Our professional association, the AAAOM, has released its position paper on dry needling, with excerpts included below:

“The AAAOM has the following…concerns: 1) No standards of education have been validly determined to ensure that Physical Therapists (PT) using TDN are providing the public with a safe and effective product, 2) There is a clear effort to redefine identical medical procedures and circumvent or obscure established rules and regulations regarding practice, and 3) In many states, addition of TDN to PT practice is a scope expansion that should require legislative process, not a determination by a PT board.

The US Dept. of Education recognized ACAOM as the sole accrediting agency for acupuncture training institutions as well as their Master’s and Doctoral Degree programs. Training in acupuncture, which has been rigorously refined over the course of hundreds of years internationally and over forty years domestically, is well established and defined to support safe and effective practice.  Attempts to circumvent acupuncture training standards, licensing or regulatory laws by administratively retitling acupuncture as “dry needling” or any other name is confusing to the public, misleading, and creates a significant endangerment to public welfare.
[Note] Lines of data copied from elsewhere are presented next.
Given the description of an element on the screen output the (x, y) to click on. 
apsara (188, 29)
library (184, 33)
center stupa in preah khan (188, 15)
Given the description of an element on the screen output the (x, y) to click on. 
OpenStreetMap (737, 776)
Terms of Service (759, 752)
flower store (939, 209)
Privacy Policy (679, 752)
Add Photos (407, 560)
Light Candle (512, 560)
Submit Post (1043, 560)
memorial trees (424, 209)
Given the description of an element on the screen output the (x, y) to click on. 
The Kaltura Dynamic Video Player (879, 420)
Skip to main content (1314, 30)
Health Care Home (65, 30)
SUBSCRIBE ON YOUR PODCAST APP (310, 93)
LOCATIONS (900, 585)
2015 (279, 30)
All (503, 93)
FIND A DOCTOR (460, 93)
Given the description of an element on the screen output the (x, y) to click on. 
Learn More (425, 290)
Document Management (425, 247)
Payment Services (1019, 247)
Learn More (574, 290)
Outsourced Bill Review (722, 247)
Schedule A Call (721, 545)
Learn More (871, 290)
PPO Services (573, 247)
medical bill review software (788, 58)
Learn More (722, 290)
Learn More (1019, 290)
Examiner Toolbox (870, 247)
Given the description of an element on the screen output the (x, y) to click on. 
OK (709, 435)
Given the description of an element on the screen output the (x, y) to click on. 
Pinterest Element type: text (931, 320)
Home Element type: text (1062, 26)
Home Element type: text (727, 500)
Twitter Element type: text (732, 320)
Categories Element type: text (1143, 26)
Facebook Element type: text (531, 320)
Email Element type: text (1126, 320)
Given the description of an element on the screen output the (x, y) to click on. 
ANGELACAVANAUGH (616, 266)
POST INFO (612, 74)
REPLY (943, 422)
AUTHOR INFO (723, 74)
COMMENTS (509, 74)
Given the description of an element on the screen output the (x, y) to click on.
The actual risk has been investigated by at least one malpractice insurance company that has stated it will cancel policies for PTs “engaging in a medical procedure for which they have no adequate education or training”.  Recent actions by state medical regulatory authorities have identified and acted upon the aforementioned risk.

In conclusion, the AAAOM strongly urges legislators, regulators, advisory boards, advocates of public safety, and medical professional associations to carefully consider the impact of these actions.”

This is sure to be a continuing battle over the next many years, but for now, please, if someone other than a licensed acupuncturist wants to insert needles in you, kindly turn them down and seek out a fully trained acupuncturist in your area for help!